Use the table below to see what GlymaIDs have SNPs on a specific chromosome.

Use the table below to see SNPs at specific locations within a GlymaID.

Matching Glyma IDs

Matching SNPs

Genealogy

Data is available for cultivars shown in black.

SNP Documentation

Data Collection

The data displayed in this applet is derived from next generation sequencing of 120 soybean lines. Seventy-nine new lines were sequenced as part of this project and represent plant introductions and milestone cultivars. The remaining sequences represent the 41 parents used for developing the soybean NAM population. NAM parent sequences were provided by Dr. Perry Cregan (USDA-ARS) and the Soybean NAM project. For the new sequences generated by this project, twenty seeds from each line were acquired from the USDA Soybean Germplasm Collection. Seeds were planted in the USDA greenhouse at Iowa State University. Once plants reached the trifoliolate stage, leaves from up to 10 plants were pooled and genomic DNA was extracted. DNA was sent to Hudson Alpha Institute for Biotechnology for next-generation sequencing. In addition, replicated field trials were conducted on a subset of lines (30 of the 79 lines, plus ancestral varieties that were not sequenced) to measure protein, oil, yield, and other characteristics under standard growth conditions, to dissociate the effect of on-farm improvements from genetic gain [1],[2].
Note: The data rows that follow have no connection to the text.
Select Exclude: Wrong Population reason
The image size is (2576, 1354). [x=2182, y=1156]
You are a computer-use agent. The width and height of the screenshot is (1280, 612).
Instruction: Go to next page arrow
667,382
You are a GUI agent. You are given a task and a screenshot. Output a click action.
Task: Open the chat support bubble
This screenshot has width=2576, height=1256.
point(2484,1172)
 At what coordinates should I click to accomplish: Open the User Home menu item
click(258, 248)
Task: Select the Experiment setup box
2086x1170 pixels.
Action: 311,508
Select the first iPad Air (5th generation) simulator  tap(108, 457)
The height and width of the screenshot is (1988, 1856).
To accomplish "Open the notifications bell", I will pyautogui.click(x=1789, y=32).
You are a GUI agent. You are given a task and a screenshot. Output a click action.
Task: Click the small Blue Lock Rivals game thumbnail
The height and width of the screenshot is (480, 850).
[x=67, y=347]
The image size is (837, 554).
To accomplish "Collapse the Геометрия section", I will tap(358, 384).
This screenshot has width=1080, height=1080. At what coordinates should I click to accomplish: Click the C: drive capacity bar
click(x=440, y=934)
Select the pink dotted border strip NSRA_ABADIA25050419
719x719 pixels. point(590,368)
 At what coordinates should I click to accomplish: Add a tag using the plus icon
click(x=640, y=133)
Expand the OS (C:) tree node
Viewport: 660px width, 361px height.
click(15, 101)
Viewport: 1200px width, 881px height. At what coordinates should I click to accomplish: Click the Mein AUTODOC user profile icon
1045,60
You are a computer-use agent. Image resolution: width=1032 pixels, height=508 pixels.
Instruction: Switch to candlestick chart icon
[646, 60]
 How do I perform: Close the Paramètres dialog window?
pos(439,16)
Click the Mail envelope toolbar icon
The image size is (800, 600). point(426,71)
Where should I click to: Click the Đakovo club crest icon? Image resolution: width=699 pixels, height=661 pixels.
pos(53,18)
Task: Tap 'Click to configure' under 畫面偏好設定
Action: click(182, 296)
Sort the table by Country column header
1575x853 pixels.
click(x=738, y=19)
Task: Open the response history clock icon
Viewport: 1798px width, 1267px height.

Processing Data and SNP Identification

Raw reads were aligned to the reference soybean genome (version 2) using GSNAP (version 2013-8-31) [3].
Reads that mapped uniquely were converted from SAM format to BAM format using samtools [4].
Read groups were added for each soybean line and duplicate reads were removed using AddOrReplaceReadGroups and MarkDuplicates functions in picard tools.
The resulting alignment BAM files were realigned using IndelRealigner function in GATK [5]. The ReduceReads function was used to compress the alignment files by removing non-informative and redundant reads (default parameters except for downsample_coverage=1).
SNPs and InDels were called on all reduced BAM files together using the HaplotypeCaller function in GATK (version 2.7-2-g6bda569).

SNP Sampling

Summary

SNPS displayed in this applet are reliable SNPs from 120 lines. 86944 unique SNPs were identified for further analysis.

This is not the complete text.